[Items from a data source]

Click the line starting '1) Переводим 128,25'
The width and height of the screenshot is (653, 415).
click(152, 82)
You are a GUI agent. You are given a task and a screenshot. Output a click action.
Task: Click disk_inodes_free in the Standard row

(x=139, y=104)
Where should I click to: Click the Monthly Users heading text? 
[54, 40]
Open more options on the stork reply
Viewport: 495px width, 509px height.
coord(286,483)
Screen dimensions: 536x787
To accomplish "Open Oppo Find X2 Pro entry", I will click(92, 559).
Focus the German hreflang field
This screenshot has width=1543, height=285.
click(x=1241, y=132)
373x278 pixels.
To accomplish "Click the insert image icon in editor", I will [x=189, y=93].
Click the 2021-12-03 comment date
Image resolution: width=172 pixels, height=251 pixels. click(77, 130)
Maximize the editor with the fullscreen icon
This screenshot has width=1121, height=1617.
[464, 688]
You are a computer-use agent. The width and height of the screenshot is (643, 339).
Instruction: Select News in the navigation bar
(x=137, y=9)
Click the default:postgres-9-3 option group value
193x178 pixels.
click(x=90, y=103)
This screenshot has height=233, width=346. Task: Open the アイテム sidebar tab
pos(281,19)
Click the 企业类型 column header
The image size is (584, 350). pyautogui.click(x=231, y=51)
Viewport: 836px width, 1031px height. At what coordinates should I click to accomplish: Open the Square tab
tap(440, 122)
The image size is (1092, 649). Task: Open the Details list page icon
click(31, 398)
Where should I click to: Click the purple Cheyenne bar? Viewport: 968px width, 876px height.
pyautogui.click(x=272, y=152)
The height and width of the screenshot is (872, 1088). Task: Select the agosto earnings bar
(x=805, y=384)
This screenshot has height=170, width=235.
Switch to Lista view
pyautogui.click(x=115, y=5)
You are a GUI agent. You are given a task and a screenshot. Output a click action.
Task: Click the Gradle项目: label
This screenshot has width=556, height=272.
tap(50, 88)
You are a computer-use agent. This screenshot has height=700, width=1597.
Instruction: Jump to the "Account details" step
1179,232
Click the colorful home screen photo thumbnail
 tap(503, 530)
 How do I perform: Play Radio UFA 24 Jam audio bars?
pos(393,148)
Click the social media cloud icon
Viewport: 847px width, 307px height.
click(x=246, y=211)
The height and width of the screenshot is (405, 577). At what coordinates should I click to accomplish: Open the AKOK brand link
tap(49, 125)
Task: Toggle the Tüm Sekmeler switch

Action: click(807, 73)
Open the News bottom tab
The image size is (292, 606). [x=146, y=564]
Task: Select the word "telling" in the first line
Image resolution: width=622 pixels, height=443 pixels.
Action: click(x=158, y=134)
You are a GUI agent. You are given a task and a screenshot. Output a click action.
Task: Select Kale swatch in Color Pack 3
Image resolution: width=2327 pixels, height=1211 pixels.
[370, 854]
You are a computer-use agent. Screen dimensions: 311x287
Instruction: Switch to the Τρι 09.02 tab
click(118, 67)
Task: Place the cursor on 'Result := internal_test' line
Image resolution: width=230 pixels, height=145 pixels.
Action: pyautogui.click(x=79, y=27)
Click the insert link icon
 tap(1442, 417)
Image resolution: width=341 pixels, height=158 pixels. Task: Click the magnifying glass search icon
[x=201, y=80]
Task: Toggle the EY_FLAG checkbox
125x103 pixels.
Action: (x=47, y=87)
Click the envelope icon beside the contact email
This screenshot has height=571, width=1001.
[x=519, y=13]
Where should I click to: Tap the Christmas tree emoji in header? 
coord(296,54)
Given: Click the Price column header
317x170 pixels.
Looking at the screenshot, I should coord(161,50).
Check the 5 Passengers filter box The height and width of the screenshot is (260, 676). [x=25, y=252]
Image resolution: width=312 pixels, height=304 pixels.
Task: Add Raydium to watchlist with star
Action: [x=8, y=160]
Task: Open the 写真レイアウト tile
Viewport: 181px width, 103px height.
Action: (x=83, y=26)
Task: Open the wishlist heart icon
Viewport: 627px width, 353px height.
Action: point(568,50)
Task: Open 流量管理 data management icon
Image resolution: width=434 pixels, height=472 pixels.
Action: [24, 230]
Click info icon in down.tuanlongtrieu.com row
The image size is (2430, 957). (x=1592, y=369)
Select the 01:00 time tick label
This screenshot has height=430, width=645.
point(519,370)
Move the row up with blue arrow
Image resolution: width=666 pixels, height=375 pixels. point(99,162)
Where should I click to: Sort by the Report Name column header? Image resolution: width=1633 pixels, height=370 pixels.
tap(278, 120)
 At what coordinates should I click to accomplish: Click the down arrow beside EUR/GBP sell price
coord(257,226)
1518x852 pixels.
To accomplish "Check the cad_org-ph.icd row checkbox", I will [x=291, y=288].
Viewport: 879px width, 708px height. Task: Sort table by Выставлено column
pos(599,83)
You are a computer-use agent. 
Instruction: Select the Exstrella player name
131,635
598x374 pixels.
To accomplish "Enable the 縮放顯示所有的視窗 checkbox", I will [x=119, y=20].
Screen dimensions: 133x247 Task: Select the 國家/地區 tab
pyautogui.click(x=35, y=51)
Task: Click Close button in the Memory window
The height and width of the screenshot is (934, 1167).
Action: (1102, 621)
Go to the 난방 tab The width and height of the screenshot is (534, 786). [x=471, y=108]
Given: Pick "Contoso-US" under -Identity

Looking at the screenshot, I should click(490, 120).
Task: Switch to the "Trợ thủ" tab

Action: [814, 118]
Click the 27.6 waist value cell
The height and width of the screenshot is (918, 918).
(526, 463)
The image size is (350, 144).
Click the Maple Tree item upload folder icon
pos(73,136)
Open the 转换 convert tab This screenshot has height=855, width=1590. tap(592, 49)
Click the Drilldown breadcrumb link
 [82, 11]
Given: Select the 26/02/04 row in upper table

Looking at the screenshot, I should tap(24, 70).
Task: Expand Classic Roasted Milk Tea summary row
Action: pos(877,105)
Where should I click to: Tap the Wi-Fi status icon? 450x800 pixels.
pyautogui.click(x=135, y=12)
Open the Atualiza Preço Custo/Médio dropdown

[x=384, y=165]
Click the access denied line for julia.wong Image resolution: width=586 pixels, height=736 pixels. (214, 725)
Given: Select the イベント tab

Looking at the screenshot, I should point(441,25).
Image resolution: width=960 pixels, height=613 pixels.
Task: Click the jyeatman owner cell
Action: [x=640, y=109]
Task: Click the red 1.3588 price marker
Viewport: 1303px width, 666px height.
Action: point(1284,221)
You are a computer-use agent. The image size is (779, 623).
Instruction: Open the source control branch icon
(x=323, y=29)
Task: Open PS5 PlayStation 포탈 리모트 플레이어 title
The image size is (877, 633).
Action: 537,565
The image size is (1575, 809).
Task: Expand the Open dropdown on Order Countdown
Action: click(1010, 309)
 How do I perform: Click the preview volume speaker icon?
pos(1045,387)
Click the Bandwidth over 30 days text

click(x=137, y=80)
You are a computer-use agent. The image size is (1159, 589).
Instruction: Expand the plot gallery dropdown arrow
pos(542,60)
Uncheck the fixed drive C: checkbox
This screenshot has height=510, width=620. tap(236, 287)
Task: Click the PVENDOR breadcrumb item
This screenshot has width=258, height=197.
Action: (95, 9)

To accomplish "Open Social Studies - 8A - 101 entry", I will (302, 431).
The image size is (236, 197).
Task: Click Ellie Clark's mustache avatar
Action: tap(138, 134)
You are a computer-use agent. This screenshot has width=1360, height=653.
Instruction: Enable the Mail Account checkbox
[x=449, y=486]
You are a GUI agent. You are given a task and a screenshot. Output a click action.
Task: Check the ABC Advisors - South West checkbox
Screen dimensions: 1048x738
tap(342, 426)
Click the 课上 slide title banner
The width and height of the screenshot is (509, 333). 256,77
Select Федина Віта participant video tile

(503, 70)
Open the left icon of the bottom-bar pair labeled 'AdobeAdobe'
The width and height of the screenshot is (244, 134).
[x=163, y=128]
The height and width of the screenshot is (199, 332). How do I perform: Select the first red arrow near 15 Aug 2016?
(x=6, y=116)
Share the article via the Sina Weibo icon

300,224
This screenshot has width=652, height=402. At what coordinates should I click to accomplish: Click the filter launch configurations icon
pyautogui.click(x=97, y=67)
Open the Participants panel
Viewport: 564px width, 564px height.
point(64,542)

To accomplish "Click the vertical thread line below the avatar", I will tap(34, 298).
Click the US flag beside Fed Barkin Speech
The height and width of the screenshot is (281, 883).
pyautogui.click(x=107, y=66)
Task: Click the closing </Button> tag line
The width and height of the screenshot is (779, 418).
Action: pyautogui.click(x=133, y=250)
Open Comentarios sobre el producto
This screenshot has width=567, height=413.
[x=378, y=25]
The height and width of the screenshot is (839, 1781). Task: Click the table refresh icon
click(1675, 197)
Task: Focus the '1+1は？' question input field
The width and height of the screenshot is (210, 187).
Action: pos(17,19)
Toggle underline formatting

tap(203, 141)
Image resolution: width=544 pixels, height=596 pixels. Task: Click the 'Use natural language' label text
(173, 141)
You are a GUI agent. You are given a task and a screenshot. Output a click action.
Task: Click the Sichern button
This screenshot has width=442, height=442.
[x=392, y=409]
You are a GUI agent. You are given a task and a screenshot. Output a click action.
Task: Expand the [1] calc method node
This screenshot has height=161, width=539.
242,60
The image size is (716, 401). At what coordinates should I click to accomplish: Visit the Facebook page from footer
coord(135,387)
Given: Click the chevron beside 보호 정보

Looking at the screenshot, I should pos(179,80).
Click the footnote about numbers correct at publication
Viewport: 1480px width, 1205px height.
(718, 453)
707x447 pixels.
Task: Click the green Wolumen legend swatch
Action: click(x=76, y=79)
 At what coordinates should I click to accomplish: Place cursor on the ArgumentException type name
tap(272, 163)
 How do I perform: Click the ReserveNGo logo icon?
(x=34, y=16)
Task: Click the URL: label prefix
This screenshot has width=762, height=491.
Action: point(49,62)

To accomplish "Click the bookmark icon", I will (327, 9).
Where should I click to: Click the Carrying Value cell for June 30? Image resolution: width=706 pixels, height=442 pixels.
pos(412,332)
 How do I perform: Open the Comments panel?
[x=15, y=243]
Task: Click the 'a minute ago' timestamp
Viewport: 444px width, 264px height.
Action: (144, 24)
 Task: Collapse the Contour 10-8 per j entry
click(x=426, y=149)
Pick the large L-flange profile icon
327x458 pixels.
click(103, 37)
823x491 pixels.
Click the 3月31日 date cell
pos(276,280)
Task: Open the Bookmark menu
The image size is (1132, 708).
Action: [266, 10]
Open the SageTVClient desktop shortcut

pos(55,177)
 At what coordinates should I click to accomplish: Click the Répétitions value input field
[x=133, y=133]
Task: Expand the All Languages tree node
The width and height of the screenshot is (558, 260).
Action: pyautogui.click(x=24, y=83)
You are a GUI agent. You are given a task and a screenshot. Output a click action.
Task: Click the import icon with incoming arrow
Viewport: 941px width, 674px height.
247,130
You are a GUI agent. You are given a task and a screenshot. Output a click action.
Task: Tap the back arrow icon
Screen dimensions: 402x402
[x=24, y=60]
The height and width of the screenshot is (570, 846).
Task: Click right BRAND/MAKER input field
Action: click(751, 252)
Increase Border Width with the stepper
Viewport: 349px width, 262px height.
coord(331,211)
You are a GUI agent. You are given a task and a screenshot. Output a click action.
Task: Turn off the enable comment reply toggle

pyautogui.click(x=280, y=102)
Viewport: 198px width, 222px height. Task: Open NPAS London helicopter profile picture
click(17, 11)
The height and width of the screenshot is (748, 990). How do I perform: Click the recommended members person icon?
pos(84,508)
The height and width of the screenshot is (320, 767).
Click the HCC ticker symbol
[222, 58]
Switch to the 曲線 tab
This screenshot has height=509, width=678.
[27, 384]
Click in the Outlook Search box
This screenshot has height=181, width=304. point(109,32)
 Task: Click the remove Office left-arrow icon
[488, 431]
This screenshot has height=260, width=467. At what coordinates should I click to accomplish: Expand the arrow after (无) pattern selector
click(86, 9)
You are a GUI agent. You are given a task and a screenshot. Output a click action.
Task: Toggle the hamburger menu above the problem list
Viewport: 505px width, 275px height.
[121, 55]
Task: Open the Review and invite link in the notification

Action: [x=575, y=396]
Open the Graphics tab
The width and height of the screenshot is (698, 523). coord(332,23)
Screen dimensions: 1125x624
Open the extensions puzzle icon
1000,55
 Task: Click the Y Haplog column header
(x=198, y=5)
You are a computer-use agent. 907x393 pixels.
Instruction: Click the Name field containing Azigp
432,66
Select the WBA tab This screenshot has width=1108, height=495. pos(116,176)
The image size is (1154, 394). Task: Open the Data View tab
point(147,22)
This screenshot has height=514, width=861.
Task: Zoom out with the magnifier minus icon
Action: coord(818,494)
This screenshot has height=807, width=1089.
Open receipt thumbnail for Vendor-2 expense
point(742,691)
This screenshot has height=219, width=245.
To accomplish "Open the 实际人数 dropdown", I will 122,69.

**Task item**
Only the lines containing the word "menu" should be returned from the data above.

**Solution**
Task: Open the Bookmark menu
Task: Toggle the hamburger menu above the problem list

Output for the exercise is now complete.